What the task asks: Can you copy out all of the records below word for word, with nothing changed or left out?
+ + +
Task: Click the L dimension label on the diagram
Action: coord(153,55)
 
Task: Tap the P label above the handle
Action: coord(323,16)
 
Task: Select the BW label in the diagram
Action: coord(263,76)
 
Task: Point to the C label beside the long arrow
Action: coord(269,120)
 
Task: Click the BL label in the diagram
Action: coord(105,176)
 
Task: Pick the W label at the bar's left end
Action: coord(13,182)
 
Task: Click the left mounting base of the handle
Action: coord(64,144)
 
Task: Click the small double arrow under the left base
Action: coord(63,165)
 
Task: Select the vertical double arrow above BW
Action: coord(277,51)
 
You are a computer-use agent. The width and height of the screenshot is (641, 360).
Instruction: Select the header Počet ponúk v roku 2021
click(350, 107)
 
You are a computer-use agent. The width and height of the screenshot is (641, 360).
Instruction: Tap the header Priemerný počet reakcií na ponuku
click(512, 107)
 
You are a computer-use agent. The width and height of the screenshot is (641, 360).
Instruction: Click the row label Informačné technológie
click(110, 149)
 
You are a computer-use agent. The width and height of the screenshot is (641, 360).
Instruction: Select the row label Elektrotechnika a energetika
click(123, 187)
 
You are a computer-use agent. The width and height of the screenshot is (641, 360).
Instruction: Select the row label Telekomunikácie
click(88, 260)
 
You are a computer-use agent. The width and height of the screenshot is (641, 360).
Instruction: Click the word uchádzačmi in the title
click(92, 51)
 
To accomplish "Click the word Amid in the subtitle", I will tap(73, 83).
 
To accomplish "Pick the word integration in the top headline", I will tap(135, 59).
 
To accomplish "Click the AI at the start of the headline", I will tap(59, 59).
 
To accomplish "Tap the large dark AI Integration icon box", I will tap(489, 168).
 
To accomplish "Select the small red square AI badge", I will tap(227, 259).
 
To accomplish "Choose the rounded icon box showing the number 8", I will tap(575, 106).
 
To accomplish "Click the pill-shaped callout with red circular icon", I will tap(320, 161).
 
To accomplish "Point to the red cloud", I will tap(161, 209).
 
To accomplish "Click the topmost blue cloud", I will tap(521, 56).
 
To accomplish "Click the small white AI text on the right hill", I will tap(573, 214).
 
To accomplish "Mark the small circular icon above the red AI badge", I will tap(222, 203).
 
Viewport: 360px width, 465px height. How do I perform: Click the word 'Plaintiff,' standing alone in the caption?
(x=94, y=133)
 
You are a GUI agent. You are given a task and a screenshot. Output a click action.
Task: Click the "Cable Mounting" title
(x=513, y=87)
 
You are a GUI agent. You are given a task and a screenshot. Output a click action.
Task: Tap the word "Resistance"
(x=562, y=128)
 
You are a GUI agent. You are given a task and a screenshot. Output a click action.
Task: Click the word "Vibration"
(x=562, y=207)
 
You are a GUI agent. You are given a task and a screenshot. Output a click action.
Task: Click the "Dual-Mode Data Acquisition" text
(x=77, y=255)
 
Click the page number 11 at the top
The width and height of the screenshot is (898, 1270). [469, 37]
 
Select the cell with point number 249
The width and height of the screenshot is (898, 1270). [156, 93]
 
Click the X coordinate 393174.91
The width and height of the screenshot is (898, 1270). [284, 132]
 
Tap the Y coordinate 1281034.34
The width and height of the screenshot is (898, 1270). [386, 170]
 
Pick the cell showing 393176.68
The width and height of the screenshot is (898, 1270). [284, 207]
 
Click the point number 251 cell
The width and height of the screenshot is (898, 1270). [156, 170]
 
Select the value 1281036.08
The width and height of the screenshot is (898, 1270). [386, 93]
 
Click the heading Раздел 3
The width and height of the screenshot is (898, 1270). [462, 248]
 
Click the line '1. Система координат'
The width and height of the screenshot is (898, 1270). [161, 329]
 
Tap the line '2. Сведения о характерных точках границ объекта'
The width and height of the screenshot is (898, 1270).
+ + +
Problem solution:
Task: Click the L dimension label on the diagram
Action: coord(153,55)
 
Task: Tap the P label above the handle
Action: coord(323,16)
 
Task: Select the BW label in the diagram
Action: coord(263,76)
 
Task: Point to the C label beside the long arrow
Action: coord(269,120)
 
Task: Click the BL label in the diagram
Action: coord(105,176)
 
Task: Pick the W label at the bar's left end
Action: coord(13,182)
 
Task: Click the left mounting base of the handle
Action: coord(64,144)
 
Task: Click the small double arrow under the left base
Action: coord(63,165)
 
Task: Select the vertical double arrow above BW
Action: coord(277,51)
 
You are a computer-use agent. The width and height of the screenshot is (641, 360).
Instruction: Select the header Počet ponúk v roku 2021
click(350, 107)
 
You are a computer-use agent. The width and height of the screenshot is (641, 360).
Instruction: Tap the header Priemerný počet reakcií na ponuku
click(512, 107)
 
You are a computer-use agent. The width and height of the screenshot is (641, 360).
Instruction: Click the row label Informačné technológie
click(110, 149)
 
You are a computer-use agent. The width and height of the screenshot is (641, 360).
Instruction: Select the row label Elektrotechnika a energetika
click(123, 187)
 
You are a computer-use agent. The width and height of the screenshot is (641, 360).
Instruction: Select the row label Telekomunikácie
click(88, 260)
 
You are a computer-use agent. The width and height of the screenshot is (641, 360).
Instruction: Click the word uchádzačmi in the title
click(92, 51)
 
To accomplish "Click the word Amid in the subtitle", I will tap(73, 83).
 
To accomplish "Pick the word integration in the top headline", I will tap(135, 59).
 
To accomplish "Click the AI at the start of the headline", I will tap(59, 59).
 
To accomplish "Tap the large dark AI Integration icon box", I will tap(489, 168).
 
To accomplish "Select the small red square AI badge", I will tap(227, 259).
 
To accomplish "Choose the rounded icon box showing the number 8", I will tap(575, 106).
 
To accomplish "Click the pill-shaped callout with red circular icon", I will tap(320, 161).
 
To accomplish "Point to the red cloud", I will tap(161, 209).
 
To accomplish "Click the topmost blue cloud", I will tap(521, 56).
 
To accomplish "Click the small white AI text on the right hill", I will tap(573, 214).
 
To accomplish "Mark the small circular icon above the red AI badge", I will tap(222, 203).
 
Viewport: 360px width, 465px height. How do I perform: Click the word 'Plaintiff,' standing alone in the caption?
(x=94, y=133)
 
You are a GUI agent. You are given a task and a screenshot. Output a click action.
Task: Click the "Cable Mounting" title
(x=513, y=87)
 
You are a GUI agent. You are given a task and a screenshot. Output a click action.
Task: Tap the word "Resistance"
(x=562, y=128)
 
You are a GUI agent. You are given a task and a screenshot. Output a click action.
Task: Click the word "Vibration"
(x=562, y=207)
 
You are a GUI agent. You are given a task and a screenshot. Output a click action.
Task: Click the "Dual-Mode Data Acquisition" text
(x=77, y=255)
 
Click the page number 11 at the top
The width and height of the screenshot is (898, 1270). [469, 37]
 
Select the cell with point number 249
The width and height of the screenshot is (898, 1270). [156, 93]
 
Click the X coordinate 393174.91
The width and height of the screenshot is (898, 1270). [284, 132]
 
Tap the Y coordinate 1281034.34
The width and height of the screenshot is (898, 1270). [386, 170]
 
Pick the cell showing 393176.68
The width and height of the screenshot is (898, 1270). [284, 207]
 
Click the point number 251 cell
The width and height of the screenshot is (898, 1270). [156, 170]
 
Select the value 1281036.08
The width and height of the screenshot is (898, 1270). [386, 93]
 
Click the heading Раздел 3
The width and height of the screenshot is (898, 1270). [462, 248]
 
Click the line '1. Система координат'
The width and height of the screenshot is (898, 1270). [161, 329]
 
Tap the line '2. Сведения о характерных точках границ объекта'
The width and height of the screenshot is (898, 1270).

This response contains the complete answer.